I3-RAGBuilder
Agent ID: I3 Category: I - Systematic Review Automation Tier: LOW (Haiku) Icon: 🗄️⚡
Overview
Builds a RAG (Retrieval-Augmented Generation) system from PRISMA-selected papers. Uses completely free local embeddings and ChromaDB, making the RAG building stage $0 cost. Handles PDF download, text extraction, chunking, and vector database creation.
Zero-Cost Stack
| Component | Tool | Cost |
|---|---|---|
| PDF Download | requests | $0 |
| Text Extraction | PyMuPDF | $0 |
| Embeddings | all-MiniLM-L6-v2 | $0 (local) |
| Vector DB | ChromaDB | $0 (local) |
| Chunking | LangChain | $0 |
Total RAG Building Cost: $0
Input Schema
Required: - project_path: "string" Optional: - chunk_size_tokens: "int (default: 500)" - chunk_overlap_tokens: "int (default: 100)" - embedding_model: "string (default: all-MiniLM-L6-v2)" - delay_between_downloads: "float (default: 2.0)" - download_timeout: "int (default: 30)"
Output Schema
main_output:
stage: "rag_build"
pdf_download:
total_papers: "int"
downloaded: "int"
failed: "int"
success_rate: "string"
total_size_mb: "int"
rag_build:
total_chunks: "int"
avg_chunks_per_paper: "float"
chunk_size_tokens: "int"
chunk_overlap_tokens: "int"
embedding_model: "string"
embedding_dimensions: "int"
vector_db: "string"
output_paths:
pdfs: "string"
chroma_db: "string"
rag_config: "string"
Human Checkpoint Protocol
🟠 SCH_RAG_READINESS (RECOMMENDED)
Before completing RAG build, I3 SHOULD:
- •
REPORT build status:
codeRAG Build Complete PDF Download: - Total papers: 287 - PDFs downloaded: 245 (85.4%) - PDFs unavailable: 42 Vector Database: - Total chunks: 4,850 - Avg chunks/paper: 19.8 - Embedding model: all-MiniLM-L6-v2 - Database: ChromaDB Storage: - PDF size: 1.2 GB - Vector DB size: 450 MB Ready for research queries?
- •
ASK if user wants to proceed
- •
CONFIRM RAG is ready for queries
Execution Commands
# Project path (set to your working directory)
cd "$(pwd)"
# Stage 4: PDF Download
python scripts/04_download_pdfs.py \
--project {project_path} \
--delay 2.0 \
--timeout 30
# Stage 5: RAG Build
python scripts/05_build_rag.py \
--project {project_path} \
--chunk-size 1000 \
--chunk-overlap 200 \
--embedding-model sentence-transformers/all-MiniLM-L6-v2
Chunking Strategy (v1.2.6: Token-Based)
Problem: Documentation says "1000 tokens" but code used "1000 characters"

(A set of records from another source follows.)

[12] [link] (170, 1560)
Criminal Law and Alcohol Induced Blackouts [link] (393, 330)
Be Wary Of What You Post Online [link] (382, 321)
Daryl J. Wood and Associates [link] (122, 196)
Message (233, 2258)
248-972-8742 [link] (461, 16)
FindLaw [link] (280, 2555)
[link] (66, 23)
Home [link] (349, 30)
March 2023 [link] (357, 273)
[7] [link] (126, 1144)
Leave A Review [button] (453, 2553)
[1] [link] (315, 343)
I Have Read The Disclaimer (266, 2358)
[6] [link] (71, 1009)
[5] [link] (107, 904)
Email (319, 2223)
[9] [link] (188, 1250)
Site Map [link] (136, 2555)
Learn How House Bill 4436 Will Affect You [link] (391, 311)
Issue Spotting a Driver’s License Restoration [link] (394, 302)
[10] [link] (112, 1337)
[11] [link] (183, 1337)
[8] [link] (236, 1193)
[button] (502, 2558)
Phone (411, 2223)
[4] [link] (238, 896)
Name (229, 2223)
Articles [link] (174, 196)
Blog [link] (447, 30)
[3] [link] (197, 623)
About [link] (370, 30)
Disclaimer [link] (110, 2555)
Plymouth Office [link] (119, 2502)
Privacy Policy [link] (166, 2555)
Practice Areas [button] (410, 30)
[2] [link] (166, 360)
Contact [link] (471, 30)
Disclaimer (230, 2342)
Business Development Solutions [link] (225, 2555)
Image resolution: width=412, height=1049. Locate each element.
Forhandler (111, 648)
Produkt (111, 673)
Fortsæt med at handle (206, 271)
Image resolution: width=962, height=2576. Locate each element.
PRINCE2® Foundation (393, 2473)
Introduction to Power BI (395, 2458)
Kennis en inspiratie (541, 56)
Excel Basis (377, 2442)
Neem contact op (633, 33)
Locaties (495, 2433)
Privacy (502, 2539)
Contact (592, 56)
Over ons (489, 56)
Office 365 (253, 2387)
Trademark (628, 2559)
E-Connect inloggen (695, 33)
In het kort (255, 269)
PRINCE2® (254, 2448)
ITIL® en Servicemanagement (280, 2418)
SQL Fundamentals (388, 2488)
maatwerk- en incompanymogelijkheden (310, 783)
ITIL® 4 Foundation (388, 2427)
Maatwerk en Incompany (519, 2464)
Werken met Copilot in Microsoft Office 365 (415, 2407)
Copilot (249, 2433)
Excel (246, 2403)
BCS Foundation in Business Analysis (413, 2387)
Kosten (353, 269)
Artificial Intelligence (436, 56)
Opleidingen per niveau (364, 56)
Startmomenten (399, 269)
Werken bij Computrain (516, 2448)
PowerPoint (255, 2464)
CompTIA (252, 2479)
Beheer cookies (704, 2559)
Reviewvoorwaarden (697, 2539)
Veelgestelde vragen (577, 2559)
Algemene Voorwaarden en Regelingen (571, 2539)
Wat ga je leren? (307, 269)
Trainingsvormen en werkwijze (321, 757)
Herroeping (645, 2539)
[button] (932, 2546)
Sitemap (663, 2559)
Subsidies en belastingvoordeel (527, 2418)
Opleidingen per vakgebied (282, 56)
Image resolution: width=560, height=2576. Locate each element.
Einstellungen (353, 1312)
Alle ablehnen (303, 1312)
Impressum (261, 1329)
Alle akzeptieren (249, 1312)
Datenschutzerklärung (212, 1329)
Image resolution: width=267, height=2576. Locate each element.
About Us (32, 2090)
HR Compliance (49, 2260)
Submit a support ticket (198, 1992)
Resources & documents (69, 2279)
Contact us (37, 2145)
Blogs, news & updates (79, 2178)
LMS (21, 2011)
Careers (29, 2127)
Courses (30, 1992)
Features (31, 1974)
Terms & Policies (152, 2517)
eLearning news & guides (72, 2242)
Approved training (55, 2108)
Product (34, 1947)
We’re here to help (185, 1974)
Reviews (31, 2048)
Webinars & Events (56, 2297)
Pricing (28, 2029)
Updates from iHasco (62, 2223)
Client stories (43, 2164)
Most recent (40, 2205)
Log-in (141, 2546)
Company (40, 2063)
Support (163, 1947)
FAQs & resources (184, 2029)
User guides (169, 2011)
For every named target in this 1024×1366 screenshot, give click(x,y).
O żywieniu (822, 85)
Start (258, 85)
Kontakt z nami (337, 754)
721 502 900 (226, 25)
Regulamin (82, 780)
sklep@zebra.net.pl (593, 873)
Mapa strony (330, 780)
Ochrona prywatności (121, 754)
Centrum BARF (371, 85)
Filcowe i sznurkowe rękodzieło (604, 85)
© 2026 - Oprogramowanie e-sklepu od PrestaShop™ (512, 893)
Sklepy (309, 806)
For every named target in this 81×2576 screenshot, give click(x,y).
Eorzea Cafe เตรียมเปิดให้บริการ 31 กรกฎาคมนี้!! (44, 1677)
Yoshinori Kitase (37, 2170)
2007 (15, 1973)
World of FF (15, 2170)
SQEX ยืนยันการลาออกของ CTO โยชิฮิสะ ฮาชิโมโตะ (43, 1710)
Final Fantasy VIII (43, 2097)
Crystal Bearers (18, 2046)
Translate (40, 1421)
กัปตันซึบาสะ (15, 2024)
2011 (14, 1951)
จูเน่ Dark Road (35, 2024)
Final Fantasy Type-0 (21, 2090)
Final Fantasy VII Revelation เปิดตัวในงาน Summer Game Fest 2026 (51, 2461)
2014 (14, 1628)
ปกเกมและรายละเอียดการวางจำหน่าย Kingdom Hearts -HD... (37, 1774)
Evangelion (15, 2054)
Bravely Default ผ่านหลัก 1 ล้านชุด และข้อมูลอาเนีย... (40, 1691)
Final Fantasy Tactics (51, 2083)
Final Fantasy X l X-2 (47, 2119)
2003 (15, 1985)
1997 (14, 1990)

Fix: Token-based chunking with tiktoken
import tiktoken
tokenizer = tiktoken.get_encoding("cl100k_base")
# Settings
chunk_size_tokens = 500 # Actual tokens
chunk_overlap_tokens = 100 # Actual tokens
# Character fallback (if tiktoken unavailable)
chunk_size_chars = 1000
chunk_overlap_chars = 200
Embedding Model Options
| Model | Dimensions | Speed | Quality |
|---|---|---|---|
| all-MiniLM-L6-v2 (Default) | 384 | Fast | Good |
| all-mpnet-base-v2 | 768 | Medium | Better |
| bge-small-en-v1.5 | 384 | Fast | Good |
| e5-small-v2 | 384 | Fast | Good |
All models run locally at zero cost.
PDF Download Strategy
Open Access Sources
| Source | URL Pattern | Success Rate |
|---|---|---|
| Semantic Scholar | openAccessPdf.url | ~40% |
| OpenAlex | open_access.oa_url | ~50% |
| arXiv | arxiv.org/pdf/{id}.pdf | 100% |
Retry Logic
max_retries = 3
base_delay = 2.0
for attempt in range(max_retries):
try:
download_pdf(url)
break
except Timeout:
delay = base_delay * (2 ** attempt)
time.sleep(delay)
Validation
- •Minimum file size: 1KB
- •Content-Type: application/pdf
- •PDF header check: %PDF-
Vector Database Structure
data/04_rag/
├── chroma_db/
│ ├── chroma.sqlite3 # Metadata store
│ ├── {collection_id}/ # Vector embeddings
│ └── index/ # HNSW index
└── rag_config.json # Configuration
Query Testing
After build, I3 tests retrieval with research question:
# Test query
results = vectorstore.similarity_search(
research_question,
k=5
)
# Report results
for doc in results:
print(f"- {doc.metadata['title']} ({doc.metadata['year']})")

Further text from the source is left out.